Charles, who was squatting on the ground next to the flat tire, grunted as he jerked a lug wrench. The truck groaned as the lug nut came loose.
Then there was a crack and the car settled, sinking to the side and back, like a boat that had taken on water listing to starboard just before it flipped over and sank.
“You were saying something about a cracked axle,” Carl said.
“Damned axle. Damned road. Damned country,” Julia said. She lowered herself off the roof of her Land Cruiser, knelt in the dirt next to Charles, put her hands on the wheel and tried to turn it. Then she wiped her brow with the back of her hand.
“The effing thing is cracked. We cracked one last week. Goddamned roads. I got a really sick kid here. I got to get to town.”
Julia paused.
“Hey Carl, can you run that woman there into Buchanan for me? The one with the kid. We need to get her moved.”
“I can’t carry passengers. You know the drill,” Carl said.
“I’m asking for a one-time exception. This kid is really sick. Like could die today sick. You’ll beat me by two hours if you go now. Maybe three. It takes them forever to get a rescue truck up here. They don’t know I have a sick kid, and they don’t know to hurry their asses. I don’t do passengers either. This one is different. This kid is really bad,” Julia said.
“I’m headed north to Godeh. Maybe I can swing back and lift her in when we’re headed home if your rescue truck hasn’t shown yet,” Carl said.
“I need you to run them to Buchanan now. This kiddo is going to die if she doesn’t get transfused.”
“Let’s go boss,” David said.
“The bush is full of dying kids. It’s also full of boy soldiers,” Carl said. “I’ve got to get this chlorine up to Godeh. They’ve got a bad well that’ll kill a hundred of your kids if we don’t get it treated. Let’s do this. We run to Godeh without side trips. If the roads are good, we’ll be back in an hour. We’ll carry the kid in then.”
“Carl, I have a kid dying from malaria,” Julia said.
“And I have a village that will crash and burn without chlorine,” Carl said. “Here’s my best a
nd last offer. I put the lady and the baby in the back with us, blast the AC up to Godeh, and keep everybody comfortable. Then we’ll haul ass back to Buchanan as soon as we’re done up north. It ain’t perfect, but that’s the best I can do.”
“Nowhere near good enough. But it looks like the best I’m going to get out of you today. Just move ass. Super quick-quick. Please.”
“Anything for you, Dr. Richmond,” Carl said. “Almost.”
Julia went to the three women sitting on the embankment. The youngest of the three held a limp baby.
“Sister Martha, please go with them,” Julia said. “I’ll wait for the crew. There’s nothing more we can do for this kid until we get her to Buchanan. And Sister Martha pray or something, will you? We got this far. But now we are gonna need all the help we can get.”
Carl helped each of the women into the back of his Land Cruiser. The limp child lay on its mother’s lap. The two other women sat next to her on hard benches. Julia put one hand on Carl’s shoulder as he latched the door, and then touched his waist.
Carl turned and put the flat of his hand on the small of Julia’s back, “You drive a hard bargain. That’s what I like about you.”
“Just that?” Julia said.
“Nothing more for public consumption. Private is different,” Carl said.
“Later for that. Now move,” Julia said. “We don’t have much time.”
Carl got into the truck and David dropped it into gear.

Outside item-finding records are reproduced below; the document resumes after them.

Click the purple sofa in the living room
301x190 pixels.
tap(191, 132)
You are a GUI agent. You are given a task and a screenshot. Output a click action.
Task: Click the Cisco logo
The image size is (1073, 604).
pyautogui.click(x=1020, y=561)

The Land Cruiser jerked forward.
They bounced and grunted and groaned down the hill, the Land Cruiser shuddering and thumping as it slid sideways and forward on the rutted red road.
At the bottom of the hill, the Land Cruiser fell into a deep washout and its undercarriage hit the road surface with a bang. Carl’s head slammed down and back, jamming the bones of his neck. He turned to see if his new passengers were okay and his eyes followed the light through the back window.
Out the rear window, Carl saw a pickup, which could have been blue, coming across the hill from the right speeding down the District #4 Health Center road, speeding toward Julia and her disabled vehicle. The pickup raised a cloud of dust.